Terms of Service
Version 2026-05. Last updated: 20 May 2026.
These Terms of Service ("Terms") form a binding contract between Confidly OÜ ("Confidly", "we") and the legal entity identified at signup ("Customer", "you"). They govern the Customer's access to and use of the Confidly platform (the "Service"). By signing up, by clicking accept, or by using the Service, the Customer agrees to these Terms. If you are signing up on behalf of an organisation you confirm that you have authority to bind it.
Confidly is sold business-to-business. The Service is not intended for consumers. Where mandatory consumer-protection law applies because an individual is using the Service in a non-professional capacity, the consumer-protection rules of their EU Member State of habitual residence take precedence over any conflicting provision of these Terms.
1. The Service
Confidly provides a software-as-a-service whistleblowing platform consisting of:
- A public, anonymous reporting channel hosted at the customer's subdomain (e.g. acme.confidly.eu) or, for paid plans, a custom domain.
- An admin and investigation dashboard at app.confidly.eu.
- An audit trail satisfying Art. 18 of Directive (EU) 2019/1937.
- Optional AI features (case summarisation, category suggestion) that the Customer may enable or disable per channel.
- Integrations with HR systems and identity providers, where the Customer's subscription includes them.

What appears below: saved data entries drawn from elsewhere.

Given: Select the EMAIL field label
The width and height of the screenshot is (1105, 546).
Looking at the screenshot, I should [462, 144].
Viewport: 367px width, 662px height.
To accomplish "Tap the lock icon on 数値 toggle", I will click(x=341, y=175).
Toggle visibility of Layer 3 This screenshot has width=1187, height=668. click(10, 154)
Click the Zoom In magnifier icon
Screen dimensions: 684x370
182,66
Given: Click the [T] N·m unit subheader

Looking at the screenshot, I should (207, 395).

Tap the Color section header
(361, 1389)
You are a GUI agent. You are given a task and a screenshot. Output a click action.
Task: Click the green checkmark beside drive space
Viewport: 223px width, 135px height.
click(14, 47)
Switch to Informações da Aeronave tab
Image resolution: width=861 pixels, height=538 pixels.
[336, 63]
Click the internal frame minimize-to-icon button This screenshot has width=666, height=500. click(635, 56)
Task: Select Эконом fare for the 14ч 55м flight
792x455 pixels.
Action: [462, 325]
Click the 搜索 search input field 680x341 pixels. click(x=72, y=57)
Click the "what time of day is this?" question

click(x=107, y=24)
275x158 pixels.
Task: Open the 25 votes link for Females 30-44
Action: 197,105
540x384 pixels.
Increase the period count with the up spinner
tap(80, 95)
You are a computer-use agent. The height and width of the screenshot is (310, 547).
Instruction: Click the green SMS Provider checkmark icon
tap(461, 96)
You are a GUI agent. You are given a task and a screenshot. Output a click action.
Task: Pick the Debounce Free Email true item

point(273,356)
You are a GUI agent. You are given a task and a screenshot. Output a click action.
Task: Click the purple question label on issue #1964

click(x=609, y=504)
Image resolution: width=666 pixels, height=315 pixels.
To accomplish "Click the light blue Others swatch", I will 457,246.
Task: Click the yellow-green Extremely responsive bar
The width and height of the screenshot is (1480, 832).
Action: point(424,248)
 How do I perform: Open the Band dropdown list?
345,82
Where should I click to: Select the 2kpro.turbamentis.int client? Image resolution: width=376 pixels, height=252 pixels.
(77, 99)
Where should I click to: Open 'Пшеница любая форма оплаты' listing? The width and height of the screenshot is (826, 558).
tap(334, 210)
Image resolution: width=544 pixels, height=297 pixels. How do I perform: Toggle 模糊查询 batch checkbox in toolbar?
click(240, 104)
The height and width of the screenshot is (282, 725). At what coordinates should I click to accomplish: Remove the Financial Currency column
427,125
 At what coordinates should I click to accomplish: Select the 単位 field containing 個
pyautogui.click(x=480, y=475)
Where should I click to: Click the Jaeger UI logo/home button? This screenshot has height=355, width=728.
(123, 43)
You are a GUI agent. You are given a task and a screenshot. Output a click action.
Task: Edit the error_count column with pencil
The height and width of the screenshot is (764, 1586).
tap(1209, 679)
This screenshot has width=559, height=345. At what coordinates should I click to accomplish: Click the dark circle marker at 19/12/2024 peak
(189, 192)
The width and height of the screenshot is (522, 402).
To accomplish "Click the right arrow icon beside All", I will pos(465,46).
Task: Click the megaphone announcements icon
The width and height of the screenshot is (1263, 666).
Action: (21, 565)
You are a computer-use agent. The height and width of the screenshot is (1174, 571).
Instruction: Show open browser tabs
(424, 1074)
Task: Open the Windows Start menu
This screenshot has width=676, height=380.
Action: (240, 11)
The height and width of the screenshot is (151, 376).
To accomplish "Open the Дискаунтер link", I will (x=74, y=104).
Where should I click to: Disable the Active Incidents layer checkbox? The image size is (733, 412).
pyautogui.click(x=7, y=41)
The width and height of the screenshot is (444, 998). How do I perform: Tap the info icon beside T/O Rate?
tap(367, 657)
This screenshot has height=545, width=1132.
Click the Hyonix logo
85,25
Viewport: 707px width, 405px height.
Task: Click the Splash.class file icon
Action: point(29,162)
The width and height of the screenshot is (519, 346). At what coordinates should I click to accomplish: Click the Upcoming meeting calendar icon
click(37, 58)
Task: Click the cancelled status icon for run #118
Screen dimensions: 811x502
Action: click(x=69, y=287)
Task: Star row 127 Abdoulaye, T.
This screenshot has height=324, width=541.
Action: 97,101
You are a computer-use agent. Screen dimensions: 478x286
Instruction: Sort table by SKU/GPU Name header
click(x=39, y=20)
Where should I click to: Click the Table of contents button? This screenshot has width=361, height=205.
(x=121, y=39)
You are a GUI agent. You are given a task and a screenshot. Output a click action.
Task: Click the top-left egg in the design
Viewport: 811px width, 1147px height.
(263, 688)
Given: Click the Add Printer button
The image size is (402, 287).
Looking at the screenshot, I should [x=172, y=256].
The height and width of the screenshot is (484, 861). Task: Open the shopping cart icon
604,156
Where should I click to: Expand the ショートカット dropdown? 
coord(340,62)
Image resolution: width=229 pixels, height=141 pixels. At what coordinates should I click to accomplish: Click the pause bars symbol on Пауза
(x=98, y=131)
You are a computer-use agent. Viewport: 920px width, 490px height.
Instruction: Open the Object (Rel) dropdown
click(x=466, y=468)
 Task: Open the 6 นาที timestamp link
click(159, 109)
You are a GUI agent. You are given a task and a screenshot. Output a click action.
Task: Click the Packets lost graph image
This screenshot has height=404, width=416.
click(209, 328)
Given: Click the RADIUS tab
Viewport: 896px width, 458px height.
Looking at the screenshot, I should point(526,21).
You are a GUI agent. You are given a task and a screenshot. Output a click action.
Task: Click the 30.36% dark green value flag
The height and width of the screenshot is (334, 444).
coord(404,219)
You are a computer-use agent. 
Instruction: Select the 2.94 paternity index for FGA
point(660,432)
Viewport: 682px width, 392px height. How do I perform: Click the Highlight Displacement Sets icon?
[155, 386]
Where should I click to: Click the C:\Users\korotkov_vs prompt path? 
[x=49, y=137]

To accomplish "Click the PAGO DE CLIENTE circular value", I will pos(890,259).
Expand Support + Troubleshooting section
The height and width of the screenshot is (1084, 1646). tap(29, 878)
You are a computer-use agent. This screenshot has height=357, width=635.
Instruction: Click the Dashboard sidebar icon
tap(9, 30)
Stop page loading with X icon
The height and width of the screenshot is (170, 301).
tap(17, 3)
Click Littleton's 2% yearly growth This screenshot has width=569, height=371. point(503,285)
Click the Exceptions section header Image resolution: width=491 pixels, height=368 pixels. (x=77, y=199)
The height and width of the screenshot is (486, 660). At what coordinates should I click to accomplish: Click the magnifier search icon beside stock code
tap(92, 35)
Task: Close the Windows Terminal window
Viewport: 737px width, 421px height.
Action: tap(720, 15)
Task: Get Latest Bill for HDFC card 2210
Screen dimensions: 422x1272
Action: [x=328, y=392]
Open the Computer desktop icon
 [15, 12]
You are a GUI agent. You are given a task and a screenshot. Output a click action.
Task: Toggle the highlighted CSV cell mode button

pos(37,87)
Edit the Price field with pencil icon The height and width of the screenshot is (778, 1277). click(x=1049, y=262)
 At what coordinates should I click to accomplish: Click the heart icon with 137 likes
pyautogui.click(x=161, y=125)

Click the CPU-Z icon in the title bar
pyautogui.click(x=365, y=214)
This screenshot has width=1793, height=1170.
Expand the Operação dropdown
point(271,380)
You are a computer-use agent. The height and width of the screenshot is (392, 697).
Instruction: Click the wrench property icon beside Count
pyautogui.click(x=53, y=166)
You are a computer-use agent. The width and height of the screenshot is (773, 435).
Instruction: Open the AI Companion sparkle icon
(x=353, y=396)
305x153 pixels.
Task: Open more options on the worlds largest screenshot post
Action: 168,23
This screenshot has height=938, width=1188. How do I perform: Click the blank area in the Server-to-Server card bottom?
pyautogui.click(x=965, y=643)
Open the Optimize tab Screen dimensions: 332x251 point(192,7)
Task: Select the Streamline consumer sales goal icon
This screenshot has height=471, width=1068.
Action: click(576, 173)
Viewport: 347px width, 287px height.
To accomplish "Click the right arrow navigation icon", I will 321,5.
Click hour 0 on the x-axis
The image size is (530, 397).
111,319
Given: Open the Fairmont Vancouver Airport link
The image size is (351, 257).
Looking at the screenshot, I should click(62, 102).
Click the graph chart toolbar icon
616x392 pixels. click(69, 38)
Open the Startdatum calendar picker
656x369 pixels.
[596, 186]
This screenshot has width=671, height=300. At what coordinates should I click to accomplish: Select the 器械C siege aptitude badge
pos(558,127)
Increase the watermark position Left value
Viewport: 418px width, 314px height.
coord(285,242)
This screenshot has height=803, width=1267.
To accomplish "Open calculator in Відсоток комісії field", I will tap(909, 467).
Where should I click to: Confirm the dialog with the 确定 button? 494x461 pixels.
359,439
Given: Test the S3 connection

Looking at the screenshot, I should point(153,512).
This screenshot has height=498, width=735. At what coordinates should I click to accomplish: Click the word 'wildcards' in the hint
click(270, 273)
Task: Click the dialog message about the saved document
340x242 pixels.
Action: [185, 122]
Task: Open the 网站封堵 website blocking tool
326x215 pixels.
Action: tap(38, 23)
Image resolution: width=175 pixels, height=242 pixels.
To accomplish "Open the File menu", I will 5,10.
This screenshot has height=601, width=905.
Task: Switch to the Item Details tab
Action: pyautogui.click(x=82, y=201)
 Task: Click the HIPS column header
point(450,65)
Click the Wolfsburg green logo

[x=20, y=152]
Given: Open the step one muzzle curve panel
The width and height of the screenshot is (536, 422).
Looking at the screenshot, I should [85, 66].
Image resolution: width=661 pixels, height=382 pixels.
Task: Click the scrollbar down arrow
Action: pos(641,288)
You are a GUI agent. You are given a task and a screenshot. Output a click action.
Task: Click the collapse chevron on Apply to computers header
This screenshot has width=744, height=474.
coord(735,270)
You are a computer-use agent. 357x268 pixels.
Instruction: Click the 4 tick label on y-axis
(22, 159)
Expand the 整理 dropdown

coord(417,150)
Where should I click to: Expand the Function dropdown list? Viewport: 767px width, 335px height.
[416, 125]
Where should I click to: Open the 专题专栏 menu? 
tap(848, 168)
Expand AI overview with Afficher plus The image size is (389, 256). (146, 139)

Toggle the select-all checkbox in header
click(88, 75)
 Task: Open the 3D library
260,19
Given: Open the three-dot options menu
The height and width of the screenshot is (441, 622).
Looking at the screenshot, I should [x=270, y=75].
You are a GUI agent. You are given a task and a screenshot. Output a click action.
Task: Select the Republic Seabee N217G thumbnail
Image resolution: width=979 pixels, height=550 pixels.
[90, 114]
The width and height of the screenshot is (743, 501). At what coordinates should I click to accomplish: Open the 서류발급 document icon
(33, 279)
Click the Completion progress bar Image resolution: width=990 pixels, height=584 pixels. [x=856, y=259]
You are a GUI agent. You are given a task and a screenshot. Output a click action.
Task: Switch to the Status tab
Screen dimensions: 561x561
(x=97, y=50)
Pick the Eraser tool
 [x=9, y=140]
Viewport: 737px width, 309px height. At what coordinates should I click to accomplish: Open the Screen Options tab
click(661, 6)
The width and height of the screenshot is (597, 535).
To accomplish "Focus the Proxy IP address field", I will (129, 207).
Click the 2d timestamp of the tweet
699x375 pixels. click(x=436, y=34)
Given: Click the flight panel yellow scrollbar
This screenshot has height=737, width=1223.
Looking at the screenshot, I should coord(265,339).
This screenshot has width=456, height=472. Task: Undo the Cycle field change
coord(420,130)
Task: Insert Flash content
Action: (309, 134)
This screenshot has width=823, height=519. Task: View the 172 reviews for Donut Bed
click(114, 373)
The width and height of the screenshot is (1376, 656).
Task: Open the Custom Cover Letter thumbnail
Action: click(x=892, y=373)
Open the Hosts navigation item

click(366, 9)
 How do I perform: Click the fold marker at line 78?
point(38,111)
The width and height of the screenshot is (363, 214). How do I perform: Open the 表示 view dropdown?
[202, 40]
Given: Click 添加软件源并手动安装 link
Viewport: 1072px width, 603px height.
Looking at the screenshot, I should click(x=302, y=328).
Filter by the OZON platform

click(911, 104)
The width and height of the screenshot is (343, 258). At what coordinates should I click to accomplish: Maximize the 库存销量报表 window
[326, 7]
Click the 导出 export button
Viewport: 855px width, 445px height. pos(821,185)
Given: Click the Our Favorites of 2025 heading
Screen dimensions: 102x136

Confidly may modify the Service from time to time. We will not materially reduce the functionality the Customer paid for during the current subscription term.
2. Accounts and authorised users
- The Customer designates an Account Administrator with authority to manage the subscription.
- Each natural person accessing the Service must have a separate user account; shared logins are not allowed.
- The Customer is responsible for all activity performed under its accounts and for keeping credentials secure.
- Multi-factor authentication is available for all users and is admin-enforceable.
- The Customer must promptly notify [email protected] of any suspected unauthorised use.
3. Acceptable use
The Customer and its users agree not to:
- Submit knowingly false or malicious reports, content that infringes third-party rights, or content that violates law.
- Reverse-engineer, decompile, or attempt to derive source code of the Service.
- Probe, scan, or test the vulnerability of the Service except under the responsible-disclosure terms published at /trust.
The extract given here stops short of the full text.